== Stated goal ==
Rewrite the records below, replacing the word "Instruction" with "Command" everywhere it occurs and keeping everything else the same.

(Items listed in a dataset)
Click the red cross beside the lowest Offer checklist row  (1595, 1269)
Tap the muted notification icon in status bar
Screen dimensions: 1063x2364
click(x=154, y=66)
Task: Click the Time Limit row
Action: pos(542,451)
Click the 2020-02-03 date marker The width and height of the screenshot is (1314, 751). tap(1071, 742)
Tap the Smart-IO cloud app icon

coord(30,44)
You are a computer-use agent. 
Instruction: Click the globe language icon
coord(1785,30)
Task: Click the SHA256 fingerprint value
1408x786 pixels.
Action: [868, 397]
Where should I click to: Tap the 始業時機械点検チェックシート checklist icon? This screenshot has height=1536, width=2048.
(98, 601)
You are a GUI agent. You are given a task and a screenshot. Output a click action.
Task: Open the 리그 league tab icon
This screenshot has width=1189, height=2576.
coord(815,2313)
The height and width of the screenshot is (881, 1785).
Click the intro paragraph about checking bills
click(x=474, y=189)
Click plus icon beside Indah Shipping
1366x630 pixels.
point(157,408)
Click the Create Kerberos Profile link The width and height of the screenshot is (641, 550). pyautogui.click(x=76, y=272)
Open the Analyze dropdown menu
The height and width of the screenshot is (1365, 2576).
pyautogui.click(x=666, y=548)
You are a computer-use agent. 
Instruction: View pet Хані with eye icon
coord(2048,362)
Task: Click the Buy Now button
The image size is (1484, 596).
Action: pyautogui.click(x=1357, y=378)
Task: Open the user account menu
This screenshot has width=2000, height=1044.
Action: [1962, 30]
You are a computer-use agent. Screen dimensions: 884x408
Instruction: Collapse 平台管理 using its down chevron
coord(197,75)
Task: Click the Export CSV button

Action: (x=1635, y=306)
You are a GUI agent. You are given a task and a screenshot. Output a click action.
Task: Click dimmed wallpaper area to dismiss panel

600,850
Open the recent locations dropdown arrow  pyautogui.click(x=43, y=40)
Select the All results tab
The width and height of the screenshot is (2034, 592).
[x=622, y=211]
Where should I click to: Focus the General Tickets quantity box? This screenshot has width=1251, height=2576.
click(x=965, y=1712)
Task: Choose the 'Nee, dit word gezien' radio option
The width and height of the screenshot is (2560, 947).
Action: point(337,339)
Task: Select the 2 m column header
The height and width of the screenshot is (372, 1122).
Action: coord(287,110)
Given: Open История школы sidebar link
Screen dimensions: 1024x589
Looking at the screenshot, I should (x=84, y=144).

== Written response ==
Click the red cross beside the lowest Offer checklist row  (1595, 1269)
Tap the muted notification icon in status bar
Screen dimensions: 1063x2364
click(x=154, y=66)
Task: Click the Time Limit row
Action: pos(542,451)
Click the 2020-02-03 date marker The width and height of the screenshot is (1314, 751). tap(1071, 742)
Tap the Smart-IO cloud app icon

coord(30,44)
You are a computer-use agent. 
Command: Click the globe language icon
coord(1785,30)
Task: Click the SHA256 fingerprint value
1408x786 pixels.
Action: [868, 397]
Where should I click to: Tap the 始業時機械点検チェックシート checklist icon? This screenshot has height=1536, width=2048.
(98, 601)
You are a GUI agent. You are given a task and a screenshot. Output a click action.
Task: Open the 리그 league tab icon
This screenshot has width=1189, height=2576.
coord(815,2313)
The height and width of the screenshot is (881, 1785).
Click the intro paragraph about checking bills
click(x=474, y=189)
Click plus icon beside Indah Shipping
1366x630 pixels.
point(157,408)
Click the Create Kerberos Profile link The width and height of the screenshot is (641, 550). pyautogui.click(x=76, y=272)
Open the Analyze dropdown menu
The height and width of the screenshot is (1365, 2576).
pyautogui.click(x=666, y=548)
You are a computer-use agent. 
Command: View pet Хані with eye icon
coord(2048,362)
Task: Click the Buy Now button
The image size is (1484, 596).
Action: pyautogui.click(x=1357, y=378)
Task: Open the user account menu
This screenshot has width=2000, height=1044.
Action: [1962, 30]
You are a computer-use agent. Screen dimensions: 884x408
Command: Collapse 平台管理 using its down chevron
coord(197,75)
Task: Click the Export CSV button

Action: (x=1635, y=306)
You are a GUI agent. You are given a task and a screenshot. Output a click action.
Task: Click dimmed wallpaper area to dismiss panel

600,850
Open the recent locations dropdown arrow  pyautogui.click(x=43, y=40)
Select the All results tab
The width and height of the screenshot is (2034, 592).
[x=622, y=211]
Where should I click to: Focus the General Tickets quantity box? This screenshot has width=1251, height=2576.
click(x=965, y=1712)
Task: Choose the 'Nee, dit word gezien' radio option
The width and height of the screenshot is (2560, 947).
Action: point(337,339)
Task: Select the 2 m column header
The height and width of the screenshot is (372, 1122).
Action: coord(287,110)
Given: Open История школы sidebar link
Screen dimensions: 1024x589
Looking at the screenshot, I should (x=84, y=144).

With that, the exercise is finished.